The Strathy Corpus of Canadian English is now online! You can access the corpus at https://www.english-corpora.org/ where it is hosted by Brigham Young University, alongside other English corpora including the Corpus of Contemporary American English (COCA) and the British National Corpus (BNC). Researchers who would like to obtain a full digital copy of the corpus in order to use their own software should contact the unit directly.
What is the Strathy Corpus of Canadian English?
The first director of the Strathy Language Unit, W.C. Lougheed, was determined that the unit's research on Canadian English have a strong descriptive base. To that end, and with great technological foresight, he began to build a corpus of Canadian English, a planned sample of authentic language, in the early 1980s, stored as an electronic database. The original organizational scheme was based on the Brown-LOB Corpora.

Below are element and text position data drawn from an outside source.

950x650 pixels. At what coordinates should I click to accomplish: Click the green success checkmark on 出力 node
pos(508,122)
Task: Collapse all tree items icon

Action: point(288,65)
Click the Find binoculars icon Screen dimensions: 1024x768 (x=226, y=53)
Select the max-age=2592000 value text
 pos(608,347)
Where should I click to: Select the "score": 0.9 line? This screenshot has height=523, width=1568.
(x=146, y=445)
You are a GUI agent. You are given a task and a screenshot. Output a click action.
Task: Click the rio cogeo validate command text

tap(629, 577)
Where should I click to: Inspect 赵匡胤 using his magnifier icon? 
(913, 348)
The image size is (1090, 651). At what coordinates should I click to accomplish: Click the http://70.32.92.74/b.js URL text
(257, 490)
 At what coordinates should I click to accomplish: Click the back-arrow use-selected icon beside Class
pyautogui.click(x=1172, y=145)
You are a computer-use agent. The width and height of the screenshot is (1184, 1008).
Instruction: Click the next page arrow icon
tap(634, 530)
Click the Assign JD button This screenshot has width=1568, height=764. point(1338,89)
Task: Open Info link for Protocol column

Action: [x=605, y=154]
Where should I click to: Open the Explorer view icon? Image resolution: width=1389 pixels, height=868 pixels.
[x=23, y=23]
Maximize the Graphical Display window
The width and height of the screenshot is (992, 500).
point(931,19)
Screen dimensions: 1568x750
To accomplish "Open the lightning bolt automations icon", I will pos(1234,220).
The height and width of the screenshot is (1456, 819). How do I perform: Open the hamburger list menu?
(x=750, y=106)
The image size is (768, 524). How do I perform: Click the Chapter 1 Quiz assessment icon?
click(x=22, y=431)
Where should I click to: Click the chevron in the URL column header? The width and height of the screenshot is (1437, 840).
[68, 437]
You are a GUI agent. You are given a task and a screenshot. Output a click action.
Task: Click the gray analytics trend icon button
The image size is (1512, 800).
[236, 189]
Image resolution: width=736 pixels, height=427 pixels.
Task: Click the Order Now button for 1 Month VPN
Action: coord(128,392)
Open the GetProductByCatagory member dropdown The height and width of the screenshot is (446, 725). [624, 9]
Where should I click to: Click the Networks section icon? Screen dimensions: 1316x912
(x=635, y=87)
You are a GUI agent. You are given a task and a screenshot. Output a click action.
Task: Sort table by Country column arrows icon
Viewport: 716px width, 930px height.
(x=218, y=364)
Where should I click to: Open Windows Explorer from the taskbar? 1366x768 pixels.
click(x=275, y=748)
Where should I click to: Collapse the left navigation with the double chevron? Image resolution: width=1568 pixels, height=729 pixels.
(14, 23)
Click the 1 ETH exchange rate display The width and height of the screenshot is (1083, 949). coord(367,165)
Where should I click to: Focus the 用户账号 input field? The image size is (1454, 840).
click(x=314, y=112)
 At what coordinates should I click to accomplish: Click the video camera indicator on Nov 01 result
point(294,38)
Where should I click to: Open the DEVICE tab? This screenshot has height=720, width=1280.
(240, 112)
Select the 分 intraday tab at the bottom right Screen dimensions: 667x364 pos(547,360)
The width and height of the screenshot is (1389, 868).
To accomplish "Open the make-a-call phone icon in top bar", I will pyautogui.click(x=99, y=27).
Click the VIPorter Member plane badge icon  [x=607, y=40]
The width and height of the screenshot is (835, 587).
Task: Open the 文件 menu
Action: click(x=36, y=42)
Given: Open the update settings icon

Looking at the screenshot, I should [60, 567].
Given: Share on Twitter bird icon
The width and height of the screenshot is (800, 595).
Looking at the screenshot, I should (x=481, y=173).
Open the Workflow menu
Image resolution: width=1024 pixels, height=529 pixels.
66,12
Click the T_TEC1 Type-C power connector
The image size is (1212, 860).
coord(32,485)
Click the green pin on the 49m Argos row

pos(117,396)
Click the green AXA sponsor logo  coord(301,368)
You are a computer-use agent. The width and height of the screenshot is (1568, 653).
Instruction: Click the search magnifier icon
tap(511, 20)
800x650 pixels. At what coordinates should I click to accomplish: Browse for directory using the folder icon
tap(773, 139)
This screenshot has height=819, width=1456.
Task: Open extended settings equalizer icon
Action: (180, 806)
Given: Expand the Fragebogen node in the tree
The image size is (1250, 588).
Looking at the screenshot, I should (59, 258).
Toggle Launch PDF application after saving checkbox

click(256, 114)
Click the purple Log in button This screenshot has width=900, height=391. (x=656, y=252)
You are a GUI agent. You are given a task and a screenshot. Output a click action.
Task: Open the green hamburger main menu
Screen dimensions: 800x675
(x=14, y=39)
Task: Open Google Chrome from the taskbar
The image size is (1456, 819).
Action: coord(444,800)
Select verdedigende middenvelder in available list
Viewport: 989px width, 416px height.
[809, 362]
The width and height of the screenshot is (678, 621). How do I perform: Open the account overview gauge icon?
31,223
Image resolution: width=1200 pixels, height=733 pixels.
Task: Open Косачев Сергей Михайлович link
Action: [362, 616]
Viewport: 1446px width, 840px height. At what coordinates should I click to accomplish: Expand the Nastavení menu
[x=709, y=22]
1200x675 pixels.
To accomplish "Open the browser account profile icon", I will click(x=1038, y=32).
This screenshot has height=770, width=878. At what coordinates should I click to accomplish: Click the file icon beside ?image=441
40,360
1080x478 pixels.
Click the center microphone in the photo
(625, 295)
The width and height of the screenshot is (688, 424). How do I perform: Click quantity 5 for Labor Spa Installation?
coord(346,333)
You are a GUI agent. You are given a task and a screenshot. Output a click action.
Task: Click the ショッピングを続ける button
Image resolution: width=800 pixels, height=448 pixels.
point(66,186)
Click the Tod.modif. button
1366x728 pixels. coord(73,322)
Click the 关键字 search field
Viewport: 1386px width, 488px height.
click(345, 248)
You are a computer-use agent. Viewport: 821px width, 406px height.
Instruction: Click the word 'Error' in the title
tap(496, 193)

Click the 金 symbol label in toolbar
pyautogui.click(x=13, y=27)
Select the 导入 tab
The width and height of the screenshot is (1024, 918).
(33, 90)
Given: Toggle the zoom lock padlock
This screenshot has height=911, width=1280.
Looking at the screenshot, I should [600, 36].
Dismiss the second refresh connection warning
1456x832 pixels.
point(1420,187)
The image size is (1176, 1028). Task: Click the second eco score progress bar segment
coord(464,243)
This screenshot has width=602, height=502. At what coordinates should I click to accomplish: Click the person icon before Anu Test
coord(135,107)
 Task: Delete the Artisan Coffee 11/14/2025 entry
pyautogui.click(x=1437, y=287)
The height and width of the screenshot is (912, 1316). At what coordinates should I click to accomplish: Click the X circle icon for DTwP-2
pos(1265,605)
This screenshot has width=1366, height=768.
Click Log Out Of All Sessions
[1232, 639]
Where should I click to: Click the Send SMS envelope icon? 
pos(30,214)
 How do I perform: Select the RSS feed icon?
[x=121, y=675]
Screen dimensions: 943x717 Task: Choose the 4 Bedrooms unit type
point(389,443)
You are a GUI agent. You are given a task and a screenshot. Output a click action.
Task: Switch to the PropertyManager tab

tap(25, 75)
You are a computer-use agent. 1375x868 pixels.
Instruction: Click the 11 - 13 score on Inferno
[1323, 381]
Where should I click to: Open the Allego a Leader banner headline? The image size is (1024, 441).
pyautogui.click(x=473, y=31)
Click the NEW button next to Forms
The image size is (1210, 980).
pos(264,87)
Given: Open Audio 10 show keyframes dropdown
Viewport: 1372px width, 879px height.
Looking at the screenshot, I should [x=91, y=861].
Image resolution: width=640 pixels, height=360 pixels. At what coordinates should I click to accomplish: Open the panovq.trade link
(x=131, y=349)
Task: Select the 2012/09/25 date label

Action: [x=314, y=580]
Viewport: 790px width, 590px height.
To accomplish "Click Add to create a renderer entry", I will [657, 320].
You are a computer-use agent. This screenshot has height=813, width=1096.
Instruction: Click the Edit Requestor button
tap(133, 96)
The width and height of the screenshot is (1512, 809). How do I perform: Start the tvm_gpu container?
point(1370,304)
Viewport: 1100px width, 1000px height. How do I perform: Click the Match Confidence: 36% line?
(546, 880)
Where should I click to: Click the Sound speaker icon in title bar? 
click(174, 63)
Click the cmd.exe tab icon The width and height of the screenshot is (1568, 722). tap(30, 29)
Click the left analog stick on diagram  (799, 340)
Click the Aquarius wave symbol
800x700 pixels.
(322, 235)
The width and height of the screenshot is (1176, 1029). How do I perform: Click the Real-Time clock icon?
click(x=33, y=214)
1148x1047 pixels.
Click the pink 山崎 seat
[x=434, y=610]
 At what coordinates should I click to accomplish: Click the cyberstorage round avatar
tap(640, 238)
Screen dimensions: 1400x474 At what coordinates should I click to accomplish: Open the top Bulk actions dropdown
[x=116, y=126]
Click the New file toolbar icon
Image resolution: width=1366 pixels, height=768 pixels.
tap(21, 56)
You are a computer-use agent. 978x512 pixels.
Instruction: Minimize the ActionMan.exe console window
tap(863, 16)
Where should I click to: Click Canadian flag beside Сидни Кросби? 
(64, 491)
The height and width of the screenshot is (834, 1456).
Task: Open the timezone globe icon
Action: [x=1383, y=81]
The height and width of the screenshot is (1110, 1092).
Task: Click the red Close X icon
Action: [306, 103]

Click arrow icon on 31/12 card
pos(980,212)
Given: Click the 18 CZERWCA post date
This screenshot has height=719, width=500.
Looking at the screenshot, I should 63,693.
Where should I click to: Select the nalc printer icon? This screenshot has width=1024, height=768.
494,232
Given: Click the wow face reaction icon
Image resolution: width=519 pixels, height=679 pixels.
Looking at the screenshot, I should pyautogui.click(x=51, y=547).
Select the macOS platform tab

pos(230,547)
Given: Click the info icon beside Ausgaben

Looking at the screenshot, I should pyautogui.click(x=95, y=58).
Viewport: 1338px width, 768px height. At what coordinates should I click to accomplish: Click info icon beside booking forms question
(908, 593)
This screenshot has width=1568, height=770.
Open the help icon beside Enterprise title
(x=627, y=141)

Today the Strathy Corpus contains around 50 million words of written and spoken Canadian English, covering the years 1970-2010. It includes newspapers, magazines, biographies, historical writings, academic theses and journals, transcripts of university classes, Internet news and so on. Canadian authors who have generously allowed their fictional and nonfictional texts to be entered into the database include Margaret Atwood, Max Braithwaite, J.K. Chambers, Robertson Davies, Eugene Forsey and Makeda Silvera. Publishers who have made use of the Strathy Corpus in creating Canadian English dictionaries include Oxford University Press, Thomson-Nelson (formerly Gage) and HarperCollins.